Want to Learn About Multicultural Consumers? Join a Hispanic Chamber of Commerce
Daniela Velázquez | Senior Public Relations Strategist

On the heels of Hispanic Heritage Month, it’s important to note that marketing to — and reaching — Latino customers should not be a flavor-of-the-month endeavor. Rather, it should be a year-round focus.

Consider the numbers:

  • Hispanics are the nation’s second-fastest-growing racial or ethnic group.
  • On a more localized level, the number of Latinos living in my home region alone (St. Louis) has increased by nearly 30 percent since the 1990s and is predicted to increase to as much as 160,000 by 2030.
  • There are 4.65 million Hispanic-owned companies across the nation. In fact, Hispanic businesses grew 40.2 percent from 2012 to 2018, according to Claritas.
  • The buying power of Hispanics is expected to be $1.7 trillion U.S. dollars by 2020. That’s a lot of money!


Why should you care? When it comes to the future of your business — large or small — it means you must start strategically and intentionally planning to include the Hispanic consumer and Hispanic community.

I’ll spare you more data points and give you one key guiding principle from Andrew McCaskill, SVP of global communications and multicultural marketing at Nielsen:

“If a brand doesn’t have a multicultural strategy, it doesn’t have a growth strategy.”  

Amen, brother!

In 2017, we launched Elasticity Multicultural because of this potential for growth. But to reach Latinos — or for that matter, any ethnic or racial minority —requires an integrated approach, deft cultural understanding and a nuanced voice that builds authentic and long-lasting relationships.

That’s also why we participate with the 40-year-old U.S. Hispanic Chamber of Commerce and joined the Hispanic Chamber of Commerce of Metropolitan St. Louis and the Greater Dallas Hispanic Chamber of Commerce as we have presences in both metro areas.

Hispanic chambers tend to be a nexus for Latino business owners, diverse professionals and organizations that prioritize inclusion efforts. They’re also an excellent resource for often hard-to-find local demographic and economic development data.

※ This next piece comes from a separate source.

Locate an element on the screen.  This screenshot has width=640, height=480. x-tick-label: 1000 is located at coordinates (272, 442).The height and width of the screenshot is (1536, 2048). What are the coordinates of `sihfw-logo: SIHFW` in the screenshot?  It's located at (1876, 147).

Last month, I attended the U.S. National Hispanic Chamber of Commerce Convention in Albuquerque. The convention — held in the middle of Hispanic Heritage Month — was a celebration of where we, as Latinos, have come from and where we’re headed. And yes, it’s true, we know how to throw a party. I tasted some delicious tequila, discovered a few new dance moves and had some great conversations at the intersection of culture and business.

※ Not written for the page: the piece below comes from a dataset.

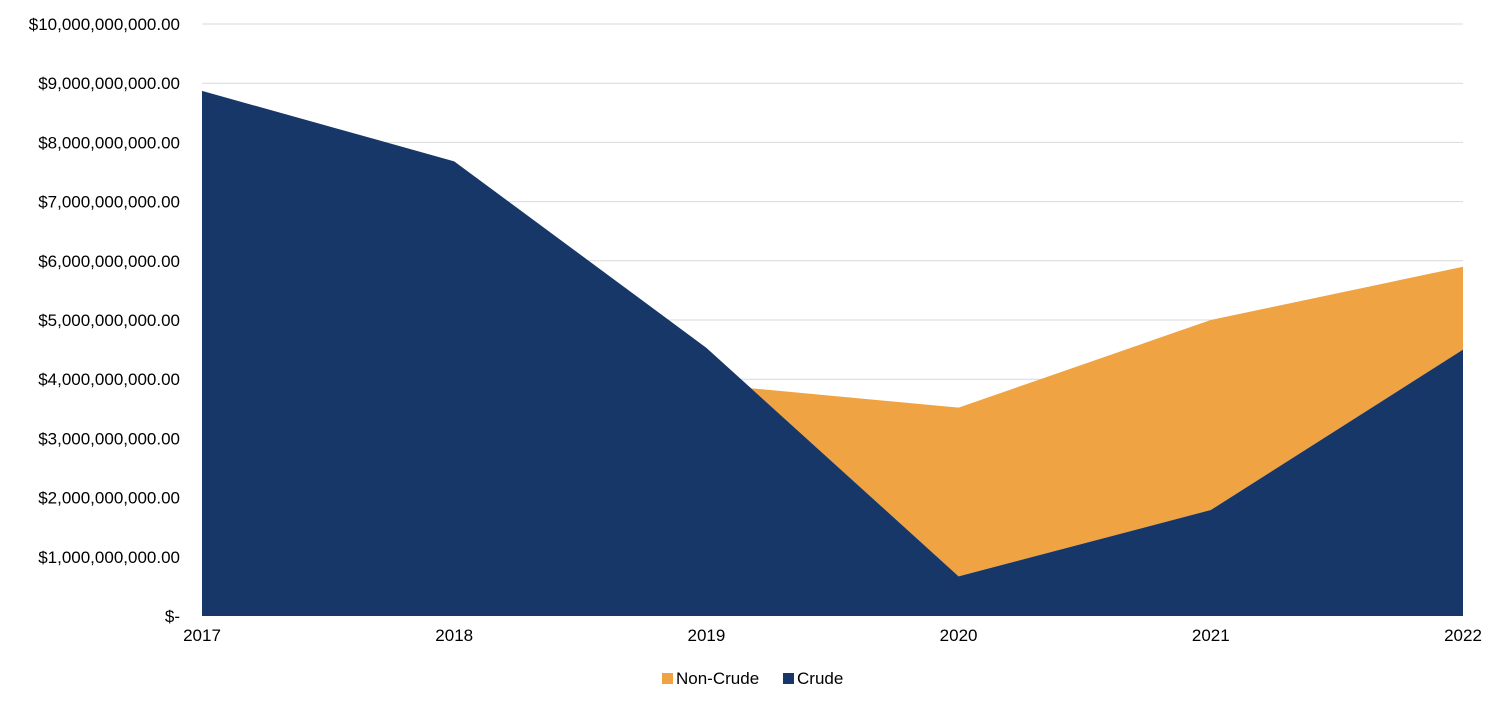 This screenshot has width=1499, height=702. What do you see at coordinates (109, 202) in the screenshot?
I see `y-tick-label: $7,000,000,000.00` at bounding box center [109, 202].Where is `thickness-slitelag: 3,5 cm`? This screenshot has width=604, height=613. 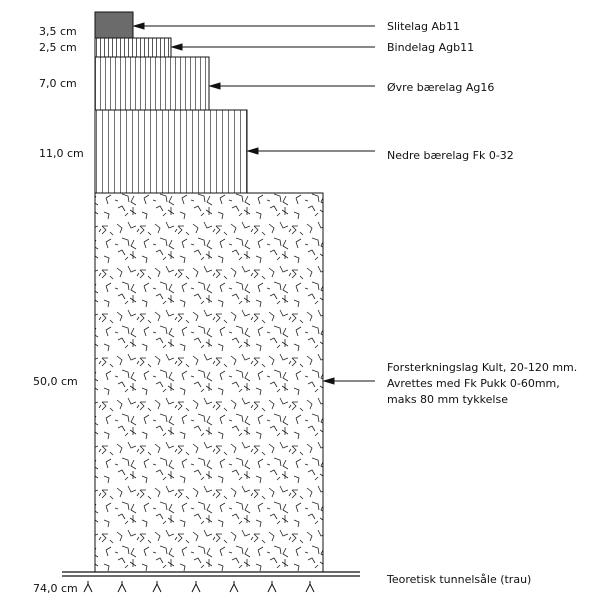 thickness-slitelag: 3,5 cm is located at coordinates (58, 32).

In addition to all the fun, here are some insights that present yet another window into why the Hispanic market is worth your marketing dollars:

  • Successful Hispanic businesses are part drive economic development in many markets.
  • A record 32 million Latinos are projected to be eligible to vote in 2020. The 2020 election will mark the first time that Hispanics will be the largest racial and ethnic minority group in the electorate.
  • Latinas are the fastest growing entrepreneurial segment — growing 15 times the national average — but only receive less than 1 percent of venture capital funding.
  • Corporations want to both hit their supplier diversity target numbers and reach a multicultural market. They are keen to work with Minority Business Enterprises (MBEs), Women Business Enterprises (WBEs) and Small Business Enterprises (SBEs). ‘


OK, so what’s the takeaway here?  This “new” America is 100 percent American and 100 percent multicultural. And there’s lots of opportunity for both businesses and consumers to win.

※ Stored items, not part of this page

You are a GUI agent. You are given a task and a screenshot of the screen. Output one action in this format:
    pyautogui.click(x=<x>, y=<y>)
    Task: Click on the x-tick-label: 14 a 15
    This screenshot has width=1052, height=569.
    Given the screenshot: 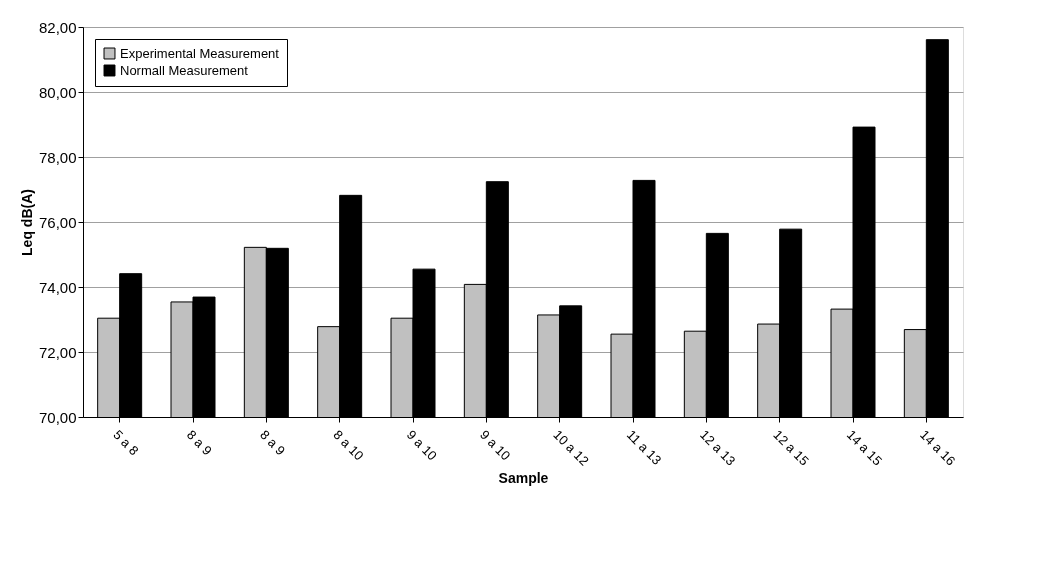 What is the action you would take?
    pyautogui.click(x=864, y=448)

If you haven’t started thinking about the changing demographics, it’s time.  The number of Latinos is growing in nearly every sector. Not reaching out is a missed opportunity. And while any change can seem daunting, the great thing about diverse chambers of commerce is that they are a great resource to help you figure out how to reach new audiences.

Daniela Velázquez

Daniela Velázquez is Senior Manager of Public Relations at Elasticity.

Daniela has worked with organizations big and small to help them tell their story. Whether it’s narratives or numbers, she knows that a message that resonates can change everything.

Daniela comes to Elasticity from ACLU of Missouri, where as director of communications, she elevated the organization’s profile across the state during one of the busiest times in its history. Prior to that, she worked with the Ferguson Commission and the St. Louis Mosaic Project.

A former journalist, Velázquez honed her communication skills while covering news in Florida (a sunny place for shady people, as the newsgathers say). She worked as an online news producer for Tampa Bay Online (TBO.com) and reported and wrote feature and general assignment stories for The Tampa Tribune and NBC-affiliate WFLA-TV/News Channel 8, as well as reported for the Tallahassee Democrat newspaper. She also worked as the digital content editor at Tampa, Fla.-based WellCare, a Fortune 500 company and government-sponsored health care provider.

She holds a Bachelor of Journalism in News Editorial and a Bachelor of Arts in History, both from the University of Missouri-Columbia.

When she’s not working, you can usually find her indulging her love for powerlifting at the gym, exploring the outdoors on a hiking trail somewhere, spending time with her friends and family, or practicing her Spanish by watching telenovelas.